# Campgrounds near London with transportation



## Pineapplekid (Mar 9, 2009)

Hi All

Any recommendations for campgrounds in the London area with decent transportation into town?

We will want to do a museum tour for a few days.

I know I could google it but personal recommendations are what I am looking for.

RV parks by big city's in the USA are usually very expensive or not safe, so information on costs and safety is important.

( No RV parks in Hawaii )

Aloha Leon


----------



## Grizzly (May 9, 2005)

Crystal Palace, in south London, is your best bet. The no.3 bus goes from outside and takes you, via some prime sights like Trafalgar Square ( National Gallery) and House of Parliament, into central London. It takes about an hour but if you are in a rush you can get off en route and get the tube. We enjoy sitting on the top deck at the front and watching London unfold however. There is also the 122 ( check that...) which takes you to Greenwich.

Its a pleasant site, run by the Caravan Club, and there is much of interest in the area itself.

→ GIVEN DATA:
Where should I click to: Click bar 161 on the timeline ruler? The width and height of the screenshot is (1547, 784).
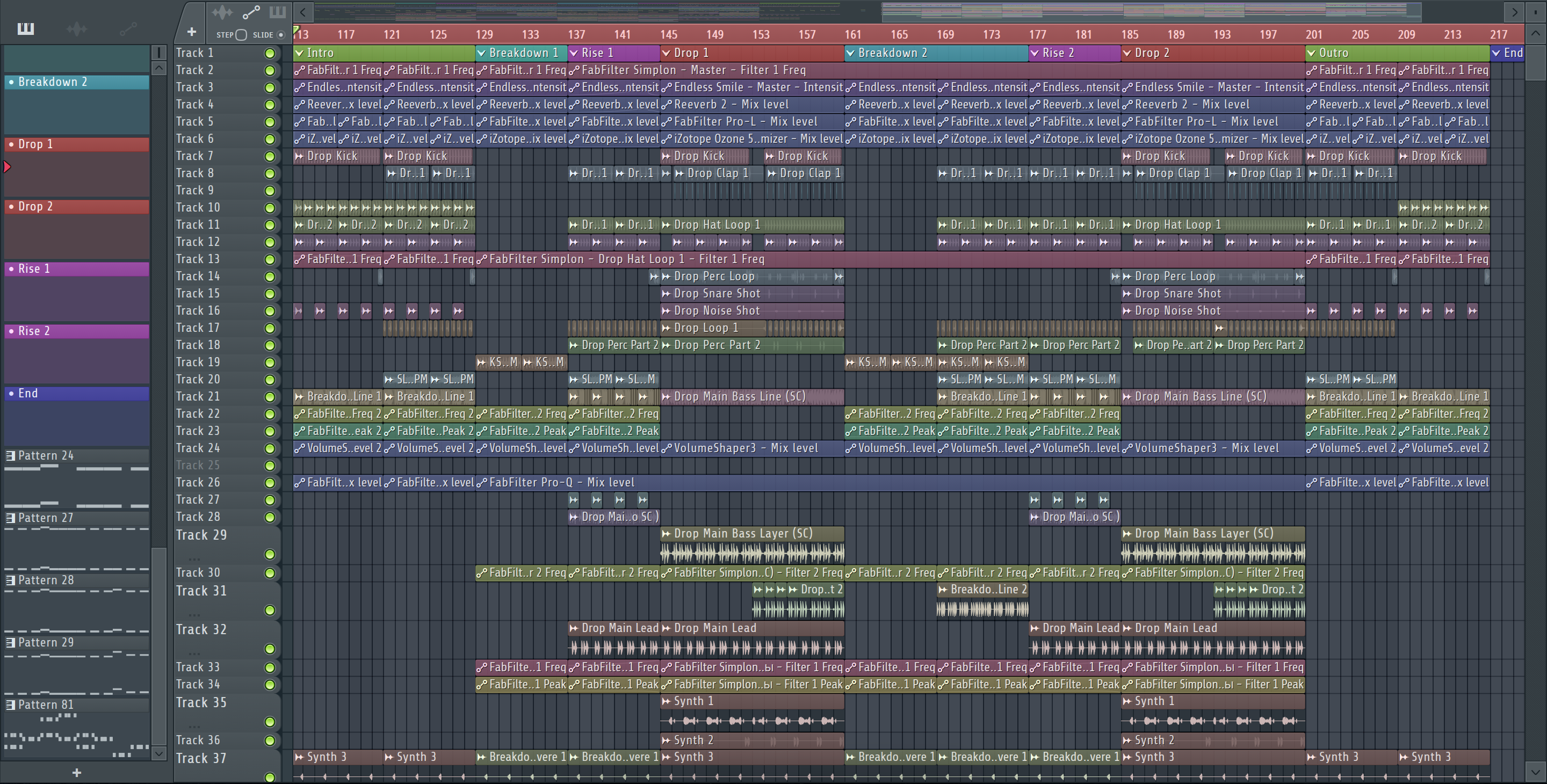pos(853,35)
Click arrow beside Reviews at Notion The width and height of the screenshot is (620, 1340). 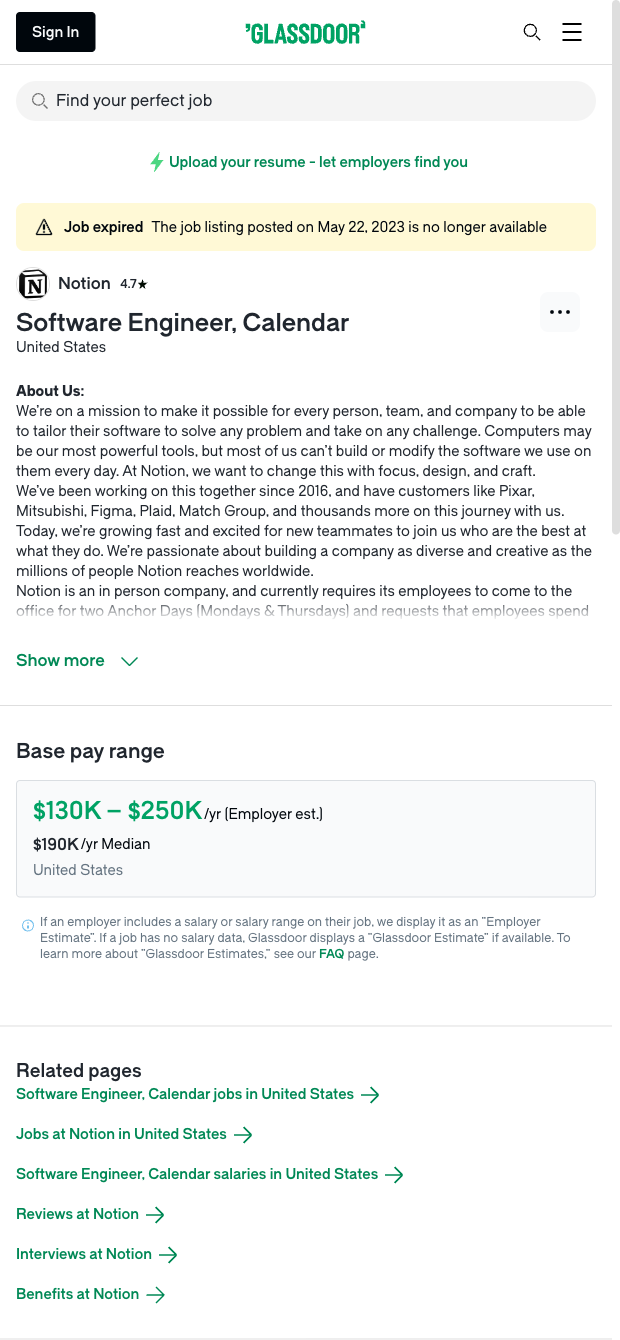coord(155,1214)
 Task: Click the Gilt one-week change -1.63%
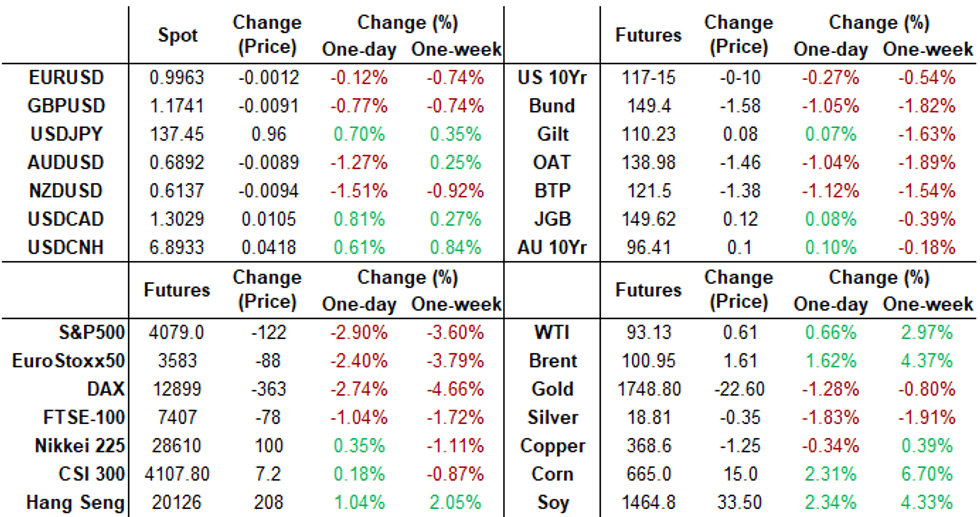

→ LIST OF TASKS:
1) Answer these questions from the London campground thread:
(a) What does the first poster plan to do in town for a few days?
(b) Which bus runs from outside the Crystal Palace site into central London?
(c) What organization runs the Crystal Palace site?
2) Reproduce the part of the London campground thread from "## Pineapplekid (Mar" to "in Hawaii )", word for word.
The data can be set aside; nothing here depends on it.

→ ANSWER SET:
1)
(a) A museum tour.
(b) The no.3 bus.
(c) The Caravan Club.

2)
## Pineapplekid (Mar 9, 2009)

Hi All

Any recommendations for campgrounds in the London area with decent transportation into town?

We will want to do a museum tour for a few days.

I know I could google it but personal recommendations are what I am looking for.

RV parks by big city's in the USA are usually very expensive or not safe, so information on costs and safety is important.

( No RV parks in Hawaii )